Ideogram of the long arm of chromosome 7 indicating the relative positions of positive linkage results from genome scans for autism and severe speech and language disorder (from Barrett et al. [A]; Fisher et al. [B; for SPCH1]; IMGSAC [C]; Philippe et al. [D]; Ashley-Koch et al. [E]; and Barrett et al. [F]). The position of RAY1 and the translocation breakpoint for t(7;13)(q31.2;q21), relative to neighboring genes and DNA markers, is also shown. RAY1 contains 16 exons and spans two BAC clones and one PAC clone. Exon 7 is alternatively spliced, and alternate 3′ terminal exons (16a or 16b), are employed in different transcripts. The translocation breakpoint probably occurs between exons 9 and 10 (cosmid clone 14c9 is translocated and 172d6 is not translocated). The relative positions of the CpG island, antisense transcript Hs. 131046, and the 139-bp palindrome are also shown. The end sequences of cosmids cos14c9, cos 19d10, cos172d6, and BAC H_NH0032P06 were generated, which allowed them to be aligned to the existing genomic sequence.

Figure 2

Amino acid sequence alignment for cloned human RAY1 (FAM4A1), mouse mray (Fam4a1), and the deduced D. melanogaster (fruit fly) and C. elegans (nematode) genes dray and nray. The D. melanogaster gene was deduced by analysis of genomic clone CDM:10211043 (GenBank accession number AC014350), by use of GENSCAN, and from EST clones (GenBank accession numbers AA438606 and AA949923).

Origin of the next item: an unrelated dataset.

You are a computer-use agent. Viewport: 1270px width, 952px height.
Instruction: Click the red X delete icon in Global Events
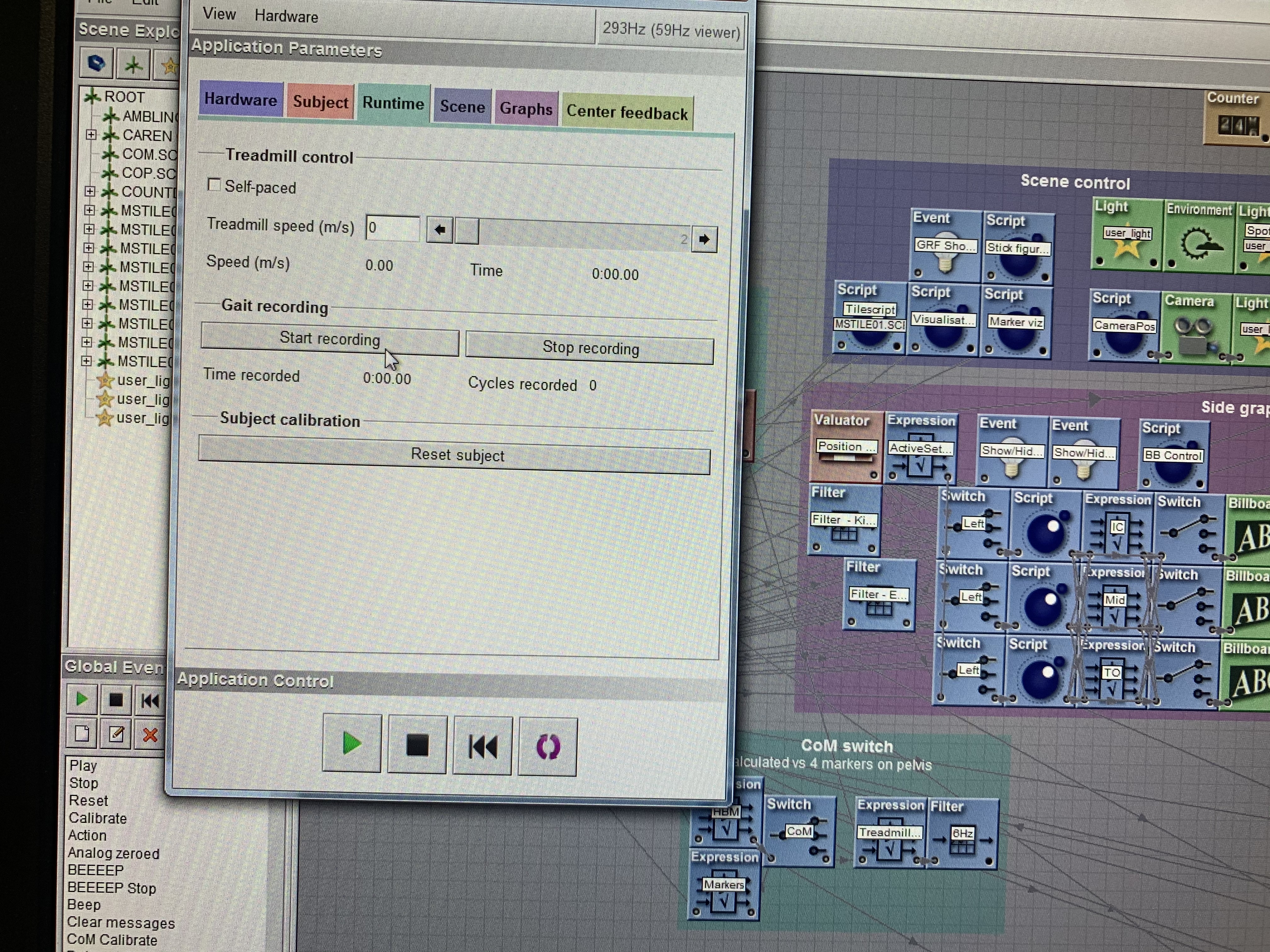pyautogui.click(x=150, y=734)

The C. elegans gene sequence was deduced by analysis of genomic clone CEF11A10 (GenBank accession number Z68297), by use of FGENES, and from EST sequences (GenBank accession numbers C45487, C40736, C34292 and M80024). 5′ mRNAs (GenBank accession numbers AW360118 and AW436819) for a pig homologue were also identified; taken together, they encode for 241 N-terminal amino acids, which are identical to 240 of the first 242 amino acids of the human sequence. A rat EST clone (GenBank accession number AW141348) encodes the 3′ end of the gene, which is 100% identical to the human C-terminal 120 amino acids.

Figure 3

Multiple-tissue northern blot (Clontech) for human RAY1, for selected tissues: heart (a), brain (b), placenta (c), lung (d), liver (e), skeletal muscle (f), kidney (g), and pancreas (h). A 2.4-kb transcript is abundant in most tissues—in particular, the heart, liver, and pancreas. A less abundant but slightly larger transcript can be seen for brain (∼2.5 kb), and larger transcripts (∼2.8 kb) are also present in the heart and the placenta, in addition to the 2.4-kb transcript.